Feeding peak performance
Hutchison advises her clients to eat lots of fruits and vegetables, whole grains and lean meat, fish and poultry. The problem many recreational athletes have is that even if they're eating healthy foods, they're consuming too much of them.
"They read these nutritional plans that are designed for elite athletes training at a much higher intensity," she said. "The average age-group athlete doesn't burn the same amount of calories as a professional triathlete."
Hutchison thinks many triathletes could improve their performance by just cutting back on their portions. Even 5 or 10 extra pounds can mean the difference between being a good triathlete and a great triathlete. Not to mention the fact that less weight not only means more speed, it also means less wear and tear on joints and tendons.
"My hand is the limit," she said of how she measures her food. "I cup my hand and that is my portion." If you need more guidance, just use a one-cup measure.
She advises eating four to six small meals rather than three big ones. Smaller meals are easier to digest and will provide a steady supply of fuel all day long.
Her advice will resonate with anyone who needs to watch their weight.
"Eating is tied to emotions," Hutchison added. "If you keep you body evenly fueled, you are less likely to overeat when under stress."
For most fitness-minded people, consistency is the key. But as a race such as next weekend's St. Anthony's Triathlon approaches, Hutchison said triathletes should fine-tune their diets.
Leading up to the race
As race day nears, the goal is to repair muscles that have been damaged from training, restore muscle and liver glycogen, and hydrate the body.
Continue eating four to six small meals, at regular intervals, each day.
There is no need to increase portions of carbohydrates until a few days before the race. As always, stay hydrated by drinking water frequently. Shoot for 16 to 24 ounces of water at and in between meals.
Eat what you like, within reason, but avoid new or unusual foods since these may upset your system. In a hot, humid climate such as Florida's, don't be afraid to add a little salt to pre-run meals.
Race day fuel
On the big day, the goal is to top off your body's glycogen, or fuel, supplies to prolong endurance and maximize fluid stores to prevent dehydration. Eat a breakfast rich in carbohydrates but low in fiber about two to four hours before the race. Remember, a heavy meal will take longer to digest.
Drink eight to 12 ounces of water or your favorite sports drink 30 minutes before the start. In a race such as St. Anthony's, or any other heavy physical activity that lasts more than one hour, drink at least 4 to 6 ounces of fluid at every aid station. Sports drinks such as Gatorade are a good choice on race day because they provide both carbohydrates and electrolytes.
After the race
When you finish, stay focused on your overall race plan. The goal is to repair your damaged muscles and hydrate your body, which will help prevent post-race nausea.
Take advantage of post-race snacks — bagels, bananas, oranges — and hydrate. Try to eat a full meal within two to three hours after finishing.
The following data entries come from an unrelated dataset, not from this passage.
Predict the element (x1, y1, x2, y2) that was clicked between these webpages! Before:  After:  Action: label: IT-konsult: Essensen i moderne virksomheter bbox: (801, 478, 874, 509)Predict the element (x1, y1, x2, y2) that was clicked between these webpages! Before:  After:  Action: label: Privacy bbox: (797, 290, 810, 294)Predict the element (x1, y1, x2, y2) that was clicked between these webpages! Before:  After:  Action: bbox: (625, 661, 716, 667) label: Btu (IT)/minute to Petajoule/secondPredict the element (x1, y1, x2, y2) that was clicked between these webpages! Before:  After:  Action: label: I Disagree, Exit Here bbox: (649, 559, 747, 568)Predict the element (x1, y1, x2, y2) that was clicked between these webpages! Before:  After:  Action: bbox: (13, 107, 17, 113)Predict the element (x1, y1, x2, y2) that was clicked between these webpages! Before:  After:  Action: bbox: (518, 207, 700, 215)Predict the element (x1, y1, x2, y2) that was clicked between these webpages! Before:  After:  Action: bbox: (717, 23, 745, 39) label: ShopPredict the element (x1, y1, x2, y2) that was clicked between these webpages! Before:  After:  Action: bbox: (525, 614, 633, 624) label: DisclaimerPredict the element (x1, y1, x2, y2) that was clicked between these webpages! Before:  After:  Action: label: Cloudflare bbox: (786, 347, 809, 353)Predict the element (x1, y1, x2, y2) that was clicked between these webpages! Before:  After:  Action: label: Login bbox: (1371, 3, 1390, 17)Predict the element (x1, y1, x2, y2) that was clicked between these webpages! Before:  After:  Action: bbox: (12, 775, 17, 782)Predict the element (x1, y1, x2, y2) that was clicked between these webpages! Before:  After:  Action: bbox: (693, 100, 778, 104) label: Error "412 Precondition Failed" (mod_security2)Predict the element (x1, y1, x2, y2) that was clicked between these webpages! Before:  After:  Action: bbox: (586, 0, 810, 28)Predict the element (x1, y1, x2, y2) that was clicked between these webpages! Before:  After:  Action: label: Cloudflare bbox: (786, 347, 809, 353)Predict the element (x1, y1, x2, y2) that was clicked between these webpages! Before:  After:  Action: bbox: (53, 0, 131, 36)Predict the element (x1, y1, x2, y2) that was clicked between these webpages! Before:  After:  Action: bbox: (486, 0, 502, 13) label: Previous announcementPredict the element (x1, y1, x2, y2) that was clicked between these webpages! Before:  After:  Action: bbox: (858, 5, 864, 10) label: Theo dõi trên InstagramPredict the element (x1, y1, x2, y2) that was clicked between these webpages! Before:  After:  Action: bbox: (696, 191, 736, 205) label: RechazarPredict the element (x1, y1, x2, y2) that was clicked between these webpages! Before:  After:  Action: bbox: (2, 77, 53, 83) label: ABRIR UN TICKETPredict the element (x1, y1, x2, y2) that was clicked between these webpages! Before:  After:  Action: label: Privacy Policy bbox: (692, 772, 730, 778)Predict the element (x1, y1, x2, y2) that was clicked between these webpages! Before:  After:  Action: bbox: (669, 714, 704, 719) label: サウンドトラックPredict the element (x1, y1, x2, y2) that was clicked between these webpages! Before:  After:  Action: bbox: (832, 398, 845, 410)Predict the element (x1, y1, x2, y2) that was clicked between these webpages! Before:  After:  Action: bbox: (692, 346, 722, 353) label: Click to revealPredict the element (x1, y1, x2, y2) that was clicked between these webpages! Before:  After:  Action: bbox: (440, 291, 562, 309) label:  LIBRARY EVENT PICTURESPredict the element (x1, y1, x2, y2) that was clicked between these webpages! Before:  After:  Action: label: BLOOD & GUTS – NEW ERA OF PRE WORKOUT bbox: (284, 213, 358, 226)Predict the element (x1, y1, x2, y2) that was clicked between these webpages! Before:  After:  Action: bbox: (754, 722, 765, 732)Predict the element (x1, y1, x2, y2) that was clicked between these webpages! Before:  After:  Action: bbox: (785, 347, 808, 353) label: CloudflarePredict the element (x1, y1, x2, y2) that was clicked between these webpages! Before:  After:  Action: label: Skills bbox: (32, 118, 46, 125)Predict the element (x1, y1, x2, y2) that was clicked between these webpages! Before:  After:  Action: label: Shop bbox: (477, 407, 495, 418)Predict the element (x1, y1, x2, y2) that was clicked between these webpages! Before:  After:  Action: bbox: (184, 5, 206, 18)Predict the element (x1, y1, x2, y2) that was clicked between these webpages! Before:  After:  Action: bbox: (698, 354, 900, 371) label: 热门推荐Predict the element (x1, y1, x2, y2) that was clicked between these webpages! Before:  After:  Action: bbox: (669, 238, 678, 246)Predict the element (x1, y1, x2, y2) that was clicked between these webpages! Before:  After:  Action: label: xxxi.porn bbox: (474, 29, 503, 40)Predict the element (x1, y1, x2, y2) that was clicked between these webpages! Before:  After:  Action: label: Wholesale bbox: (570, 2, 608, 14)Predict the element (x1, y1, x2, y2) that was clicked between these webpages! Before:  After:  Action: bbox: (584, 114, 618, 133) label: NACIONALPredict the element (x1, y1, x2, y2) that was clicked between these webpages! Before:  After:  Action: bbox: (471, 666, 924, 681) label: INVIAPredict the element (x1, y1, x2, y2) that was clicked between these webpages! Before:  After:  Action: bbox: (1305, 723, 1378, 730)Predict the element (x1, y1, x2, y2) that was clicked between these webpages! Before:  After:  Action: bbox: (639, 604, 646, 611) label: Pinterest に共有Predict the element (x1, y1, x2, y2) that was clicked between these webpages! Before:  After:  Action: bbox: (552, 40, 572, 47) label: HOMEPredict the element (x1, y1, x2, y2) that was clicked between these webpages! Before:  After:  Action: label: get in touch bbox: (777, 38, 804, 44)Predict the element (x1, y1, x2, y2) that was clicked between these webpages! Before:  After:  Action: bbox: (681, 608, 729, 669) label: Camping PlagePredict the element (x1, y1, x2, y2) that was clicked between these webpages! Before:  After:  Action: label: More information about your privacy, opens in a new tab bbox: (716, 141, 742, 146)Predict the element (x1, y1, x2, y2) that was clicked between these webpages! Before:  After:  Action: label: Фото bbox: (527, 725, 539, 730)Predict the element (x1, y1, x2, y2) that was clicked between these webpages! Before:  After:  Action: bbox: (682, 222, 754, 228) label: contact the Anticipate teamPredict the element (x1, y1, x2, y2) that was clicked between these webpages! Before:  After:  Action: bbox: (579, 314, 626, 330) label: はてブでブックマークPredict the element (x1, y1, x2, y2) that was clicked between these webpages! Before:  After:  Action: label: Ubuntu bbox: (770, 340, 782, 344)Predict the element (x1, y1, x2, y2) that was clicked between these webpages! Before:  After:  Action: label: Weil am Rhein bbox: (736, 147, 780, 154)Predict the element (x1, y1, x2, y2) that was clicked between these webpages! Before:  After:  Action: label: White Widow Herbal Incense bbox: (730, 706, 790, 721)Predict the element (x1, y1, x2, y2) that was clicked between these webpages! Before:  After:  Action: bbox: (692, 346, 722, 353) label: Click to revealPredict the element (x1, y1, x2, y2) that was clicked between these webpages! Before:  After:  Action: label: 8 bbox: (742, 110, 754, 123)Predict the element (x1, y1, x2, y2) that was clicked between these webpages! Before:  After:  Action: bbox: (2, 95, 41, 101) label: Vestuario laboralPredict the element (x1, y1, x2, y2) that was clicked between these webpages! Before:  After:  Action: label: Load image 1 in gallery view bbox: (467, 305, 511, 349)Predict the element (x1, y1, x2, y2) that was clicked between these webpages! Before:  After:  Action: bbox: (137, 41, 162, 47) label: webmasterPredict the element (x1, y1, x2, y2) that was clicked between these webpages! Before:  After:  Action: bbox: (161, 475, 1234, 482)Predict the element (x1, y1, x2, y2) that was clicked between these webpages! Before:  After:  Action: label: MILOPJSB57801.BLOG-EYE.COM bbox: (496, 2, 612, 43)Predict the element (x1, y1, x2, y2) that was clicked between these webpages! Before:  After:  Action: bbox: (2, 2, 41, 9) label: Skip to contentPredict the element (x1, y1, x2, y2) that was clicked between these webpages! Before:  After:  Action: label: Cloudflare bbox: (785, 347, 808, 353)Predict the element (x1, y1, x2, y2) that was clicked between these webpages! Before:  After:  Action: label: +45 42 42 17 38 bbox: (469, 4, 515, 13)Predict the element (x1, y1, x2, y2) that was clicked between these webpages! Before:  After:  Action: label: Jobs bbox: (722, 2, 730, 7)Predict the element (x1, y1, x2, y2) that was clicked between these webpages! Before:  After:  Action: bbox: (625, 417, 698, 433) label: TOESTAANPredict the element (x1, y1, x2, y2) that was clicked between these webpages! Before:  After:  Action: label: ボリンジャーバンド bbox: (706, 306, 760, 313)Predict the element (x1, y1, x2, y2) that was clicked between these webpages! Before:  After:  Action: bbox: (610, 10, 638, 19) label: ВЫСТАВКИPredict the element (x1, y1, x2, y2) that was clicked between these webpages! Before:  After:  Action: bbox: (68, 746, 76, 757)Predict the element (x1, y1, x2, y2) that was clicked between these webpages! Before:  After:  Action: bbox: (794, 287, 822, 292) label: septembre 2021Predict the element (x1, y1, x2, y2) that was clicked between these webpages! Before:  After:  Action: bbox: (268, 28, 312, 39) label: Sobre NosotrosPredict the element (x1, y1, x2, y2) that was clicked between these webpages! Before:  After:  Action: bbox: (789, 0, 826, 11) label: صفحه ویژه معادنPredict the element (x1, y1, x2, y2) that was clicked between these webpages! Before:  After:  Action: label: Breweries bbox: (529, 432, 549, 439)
Drink 16 to 24 ounces of water for every pound lost during the race.
Get some "active rest." Walk around the race village, stretch those tired legs. Then go home and take a nap. Your body recovers best when you are asleep.
Ideal recovery foods include low-fat dairy products, potatoes, dark green vegetables, bananas, peanut butter, whole-grain breads, cereals, pasta, wheat germ, sunflower seeds, lean meats (pork, beef, chicken, salmon), eggs and dried beans.
Sure, go on and celebrate your finish with a big, special meal. But remember, there is another race down the road. So don't overdo it. Success lies not in the destination, but simply staying on the path.